§ Action item
Search the entries for the word "below" and report each line that has it.

§ The records
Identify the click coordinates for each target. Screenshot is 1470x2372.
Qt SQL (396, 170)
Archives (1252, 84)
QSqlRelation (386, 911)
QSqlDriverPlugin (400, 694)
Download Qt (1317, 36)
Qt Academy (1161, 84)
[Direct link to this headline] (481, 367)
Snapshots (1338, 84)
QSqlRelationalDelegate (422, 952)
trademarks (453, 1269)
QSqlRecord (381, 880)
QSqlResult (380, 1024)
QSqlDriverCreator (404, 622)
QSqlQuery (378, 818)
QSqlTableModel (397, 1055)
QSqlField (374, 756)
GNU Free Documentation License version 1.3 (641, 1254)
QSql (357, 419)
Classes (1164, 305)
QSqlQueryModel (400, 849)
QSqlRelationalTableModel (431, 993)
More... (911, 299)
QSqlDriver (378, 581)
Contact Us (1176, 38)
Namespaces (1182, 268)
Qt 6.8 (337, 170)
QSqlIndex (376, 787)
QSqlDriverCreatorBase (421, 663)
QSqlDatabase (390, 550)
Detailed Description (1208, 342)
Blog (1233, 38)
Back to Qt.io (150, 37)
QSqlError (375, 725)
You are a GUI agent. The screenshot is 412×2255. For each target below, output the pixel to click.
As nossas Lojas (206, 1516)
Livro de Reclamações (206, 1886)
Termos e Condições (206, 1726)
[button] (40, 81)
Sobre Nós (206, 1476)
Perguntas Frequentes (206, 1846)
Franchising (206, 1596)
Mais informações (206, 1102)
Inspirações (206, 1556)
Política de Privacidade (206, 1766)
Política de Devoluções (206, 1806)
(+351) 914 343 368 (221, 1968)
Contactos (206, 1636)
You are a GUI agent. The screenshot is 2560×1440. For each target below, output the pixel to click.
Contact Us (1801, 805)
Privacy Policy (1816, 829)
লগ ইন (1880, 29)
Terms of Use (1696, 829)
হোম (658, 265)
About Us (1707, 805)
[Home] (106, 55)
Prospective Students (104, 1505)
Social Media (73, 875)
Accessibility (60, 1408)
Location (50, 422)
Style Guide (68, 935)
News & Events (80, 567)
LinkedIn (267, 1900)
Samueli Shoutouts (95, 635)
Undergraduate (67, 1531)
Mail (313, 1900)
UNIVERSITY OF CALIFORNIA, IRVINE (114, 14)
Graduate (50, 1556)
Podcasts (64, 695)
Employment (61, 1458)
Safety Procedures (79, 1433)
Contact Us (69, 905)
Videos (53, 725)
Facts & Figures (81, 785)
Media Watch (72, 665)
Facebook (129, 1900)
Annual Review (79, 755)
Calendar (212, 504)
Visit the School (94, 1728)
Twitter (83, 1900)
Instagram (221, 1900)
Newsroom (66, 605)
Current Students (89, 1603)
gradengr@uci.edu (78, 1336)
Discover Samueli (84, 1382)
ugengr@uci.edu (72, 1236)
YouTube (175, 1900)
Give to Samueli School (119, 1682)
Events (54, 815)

§ The completed task
You are a GUI agent. The screenshot is 412×2255. For each target below, output the pixel to click.
You are a GUI agent. The screenshot is 2560×1440. For each target below, output the pixel to click.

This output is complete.